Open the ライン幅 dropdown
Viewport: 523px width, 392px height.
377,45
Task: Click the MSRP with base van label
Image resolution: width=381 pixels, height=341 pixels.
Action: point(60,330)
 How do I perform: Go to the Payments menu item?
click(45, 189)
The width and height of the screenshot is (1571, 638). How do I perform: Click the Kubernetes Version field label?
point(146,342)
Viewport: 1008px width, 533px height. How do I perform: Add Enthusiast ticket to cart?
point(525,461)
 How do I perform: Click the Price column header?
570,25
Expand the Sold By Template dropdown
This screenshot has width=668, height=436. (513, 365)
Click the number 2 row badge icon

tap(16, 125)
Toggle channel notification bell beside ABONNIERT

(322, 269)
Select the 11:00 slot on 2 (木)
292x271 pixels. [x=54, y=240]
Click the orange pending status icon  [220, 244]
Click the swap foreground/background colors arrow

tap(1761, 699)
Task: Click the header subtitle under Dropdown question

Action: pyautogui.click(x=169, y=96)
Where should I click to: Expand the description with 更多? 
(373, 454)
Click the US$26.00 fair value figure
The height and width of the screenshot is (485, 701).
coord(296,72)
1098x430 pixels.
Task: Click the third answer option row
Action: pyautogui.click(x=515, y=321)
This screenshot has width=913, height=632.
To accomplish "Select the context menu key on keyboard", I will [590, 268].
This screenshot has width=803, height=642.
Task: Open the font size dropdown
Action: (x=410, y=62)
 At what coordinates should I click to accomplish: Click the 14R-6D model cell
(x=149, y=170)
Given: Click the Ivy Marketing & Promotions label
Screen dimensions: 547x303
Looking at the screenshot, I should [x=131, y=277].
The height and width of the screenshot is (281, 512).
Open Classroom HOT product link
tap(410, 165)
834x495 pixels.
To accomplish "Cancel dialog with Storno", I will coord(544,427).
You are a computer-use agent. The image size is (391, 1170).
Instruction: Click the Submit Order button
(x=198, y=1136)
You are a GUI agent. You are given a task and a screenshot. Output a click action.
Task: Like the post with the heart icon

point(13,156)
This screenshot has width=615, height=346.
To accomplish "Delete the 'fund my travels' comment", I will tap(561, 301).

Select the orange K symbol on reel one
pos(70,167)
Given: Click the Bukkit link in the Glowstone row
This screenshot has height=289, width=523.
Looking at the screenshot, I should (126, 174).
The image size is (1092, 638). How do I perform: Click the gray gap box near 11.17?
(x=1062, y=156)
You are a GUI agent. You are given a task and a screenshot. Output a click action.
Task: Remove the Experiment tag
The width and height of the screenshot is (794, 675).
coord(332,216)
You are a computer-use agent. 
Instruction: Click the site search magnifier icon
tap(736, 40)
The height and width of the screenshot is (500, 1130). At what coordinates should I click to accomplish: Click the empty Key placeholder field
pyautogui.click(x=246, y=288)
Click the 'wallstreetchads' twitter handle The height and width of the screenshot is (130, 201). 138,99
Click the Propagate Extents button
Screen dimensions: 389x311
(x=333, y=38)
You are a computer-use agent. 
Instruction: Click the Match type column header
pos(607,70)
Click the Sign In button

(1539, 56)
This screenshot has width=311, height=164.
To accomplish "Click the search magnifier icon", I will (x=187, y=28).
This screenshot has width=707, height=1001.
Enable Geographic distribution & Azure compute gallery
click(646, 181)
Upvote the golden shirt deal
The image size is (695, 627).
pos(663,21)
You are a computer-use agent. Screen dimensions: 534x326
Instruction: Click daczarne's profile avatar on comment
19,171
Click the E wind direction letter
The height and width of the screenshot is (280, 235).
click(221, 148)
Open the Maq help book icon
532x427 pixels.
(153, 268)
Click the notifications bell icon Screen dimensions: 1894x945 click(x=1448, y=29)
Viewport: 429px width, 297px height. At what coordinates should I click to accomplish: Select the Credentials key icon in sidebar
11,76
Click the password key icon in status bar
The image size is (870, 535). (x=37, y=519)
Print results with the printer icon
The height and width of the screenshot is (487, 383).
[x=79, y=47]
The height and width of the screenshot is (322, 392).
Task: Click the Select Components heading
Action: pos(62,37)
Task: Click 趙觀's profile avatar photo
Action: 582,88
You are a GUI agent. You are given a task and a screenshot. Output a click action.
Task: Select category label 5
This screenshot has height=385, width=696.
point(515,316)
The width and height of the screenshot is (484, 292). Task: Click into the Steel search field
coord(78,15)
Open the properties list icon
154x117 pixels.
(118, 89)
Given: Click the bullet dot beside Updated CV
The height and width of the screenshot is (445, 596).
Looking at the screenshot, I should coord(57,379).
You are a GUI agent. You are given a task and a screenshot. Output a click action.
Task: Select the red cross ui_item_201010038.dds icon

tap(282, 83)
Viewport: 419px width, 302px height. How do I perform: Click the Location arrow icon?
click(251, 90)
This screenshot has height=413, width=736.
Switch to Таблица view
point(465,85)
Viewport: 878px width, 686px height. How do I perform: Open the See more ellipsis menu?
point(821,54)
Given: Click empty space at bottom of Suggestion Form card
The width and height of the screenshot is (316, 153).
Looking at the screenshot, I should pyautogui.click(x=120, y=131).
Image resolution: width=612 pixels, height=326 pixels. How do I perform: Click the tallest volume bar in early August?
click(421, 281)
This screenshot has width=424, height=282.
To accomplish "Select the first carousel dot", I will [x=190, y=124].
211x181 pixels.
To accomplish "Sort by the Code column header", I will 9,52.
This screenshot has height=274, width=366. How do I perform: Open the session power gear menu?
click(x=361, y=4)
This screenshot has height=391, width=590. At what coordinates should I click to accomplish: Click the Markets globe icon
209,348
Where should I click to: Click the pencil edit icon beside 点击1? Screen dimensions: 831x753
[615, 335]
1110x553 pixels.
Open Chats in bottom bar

------------------------------------

= EXERCISE GOAL =
Write the entries out again exactly.

= ANSWER TO THIS PROBLEM =
Open the ライン幅 dropdown
Viewport: 523px width, 392px height.
377,45
Task: Click the MSRP with base van label
Image resolution: width=381 pixels, height=341 pixels.
Action: point(60,330)
 How do I perform: Go to the Payments menu item?
click(45, 189)
The width and height of the screenshot is (1571, 638). How do I perform: Click the Kubernetes Version field label?
point(146,342)
Viewport: 1008px width, 533px height. How do I perform: Add Enthusiast ticket to cart?
point(525,461)
 How do I perform: Click the Price column header?
570,25
Expand the Sold By Template dropdown
This screenshot has width=668, height=436. (513, 365)
Click the number 2 row badge icon

tap(16, 125)
Toggle channel notification bell beside ABONNIERT

(322, 269)
Select the 11:00 slot on 2 (木)
292x271 pixels. [x=54, y=240]
Click the orange pending status icon  [220, 244]
Click the swap foreground/background colors arrow

tap(1761, 699)
Task: Click the header subtitle under Dropdown question

Action: pyautogui.click(x=169, y=96)
Where should I click to: Expand the description with 更多? 
(373, 454)
Click the US$26.00 fair value figure
The height and width of the screenshot is (485, 701).
coord(296,72)
1098x430 pixels.
Task: Click the third answer option row
Action: pyautogui.click(x=515, y=321)
This screenshot has width=913, height=632.
To accomplish "Select the context menu key on keyboard", I will [590, 268].
This screenshot has width=803, height=642.
Task: Open the font size dropdown
Action: (x=410, y=62)
 At what coordinates should I click to accomplish: Click the 14R-6D model cell
(x=149, y=170)
Given: Click the Ivy Marketing & Promotions label
Screen dimensions: 547x303
Looking at the screenshot, I should [x=131, y=277].
The height and width of the screenshot is (281, 512).
Open Classroom HOT product link
tap(410, 165)
834x495 pixels.
To accomplish "Cancel dialog with Storno", I will coord(544,427).
You are a computer-use agent. The image size is (391, 1170).
Instruction: Click the Submit Order button
(x=198, y=1136)
You are a GUI agent. You are given a task and a screenshot. Output a click action.
Task: Like the post with the heart icon

point(13,156)
This screenshot has width=615, height=346.
To accomplish "Delete the 'fund my travels' comment", I will tap(561, 301).

Select the orange K symbol on reel one
pos(70,167)
Given: Click the Bukkit link in the Glowstone row
This screenshot has height=289, width=523.
Looking at the screenshot, I should (126, 174).
The image size is (1092, 638). How do I perform: Click the gray gap box near 11.17?
(x=1062, y=156)
You are a GUI agent. You are given a task and a screenshot. Output a click action.
Task: Remove the Experiment tag
The width and height of the screenshot is (794, 675).
coord(332,216)
You are a computer-use agent. 
Instruction: Click the site search magnifier icon
tap(736, 40)
The height and width of the screenshot is (500, 1130). At what coordinates should I click to accomplish: Click the empty Key placeholder field
pyautogui.click(x=246, y=288)
Click the 'wallstreetchads' twitter handle The height and width of the screenshot is (130, 201). 138,99
Click the Propagate Extents button
Screen dimensions: 389x311
(x=333, y=38)
You are a computer-use agent. 
Instruction: Click the Match type column header
pos(607,70)
Click the Sign In button

(1539, 56)
This screenshot has width=311, height=164.
To accomplish "Click the search magnifier icon", I will (x=187, y=28).
This screenshot has width=707, height=1001.
Enable Geographic distribution & Azure compute gallery
click(646, 181)
Upvote the golden shirt deal
The image size is (695, 627).
pos(663,21)
You are a computer-use agent. Screen dimensions: 534x326
Instruction: Click daczarne's profile avatar on comment
19,171
Click the E wind direction letter
The height and width of the screenshot is (280, 235).
click(221, 148)
Open the Maq help book icon
532x427 pixels.
(153, 268)
Click the notifications bell icon Screen dimensions: 1894x945 click(x=1448, y=29)
Viewport: 429px width, 297px height. At what coordinates should I click to accomplish: Select the Credentials key icon in sidebar
11,76
Click the password key icon in status bar
The image size is (870, 535). (x=37, y=519)
Print results with the printer icon
The height and width of the screenshot is (487, 383).
[x=79, y=47]
The height and width of the screenshot is (322, 392).
Task: Click the Select Components heading
Action: pos(62,37)
Task: Click 趙觀's profile avatar photo
Action: 582,88
You are a GUI agent. You are given a task and a screenshot. Output a click action.
Task: Select category label 5
This screenshot has height=385, width=696.
point(515,316)
The width and height of the screenshot is (484, 292). Task: Click into the Steel search field
coord(78,15)
Open the properties list icon
154x117 pixels.
(118, 89)
Given: Click the bullet dot beside Updated CV
The height and width of the screenshot is (445, 596).
Looking at the screenshot, I should coord(57,379).
You are a GUI agent. You are given a task and a screenshot. Output a click action.
Task: Select the red cross ui_item_201010038.dds icon

tap(282, 83)
Viewport: 419px width, 302px height. How do I perform: Click the Location arrow icon?
click(251, 90)
This screenshot has height=413, width=736.
Switch to Таблица view
point(465,85)
Viewport: 878px width, 686px height. How do I perform: Open the See more ellipsis menu?
point(821,54)
Given: Click empty space at bottom of Suggestion Form card
The width and height of the screenshot is (316, 153).
Looking at the screenshot, I should pyautogui.click(x=120, y=131).
Image resolution: width=612 pixels, height=326 pixels. How do I perform: Click the tallest volume bar in early August?
click(421, 281)
This screenshot has width=424, height=282.
To accomplish "Select the first carousel dot", I will [x=190, y=124].
211x181 pixels.
To accomplish "Sort by the Code column header", I will 9,52.
This screenshot has height=274, width=366. How do I perform: Open the session power gear menu?
click(x=361, y=4)
This screenshot has height=391, width=590. At what coordinates should I click to accomplish: Click the Markets globe icon
209,348
Where should I click to: Click the pencil edit icon beside 点击1? Screen dimensions: 831x753
[615, 335]
1110x553 pixels.
Open Chats in bottom bar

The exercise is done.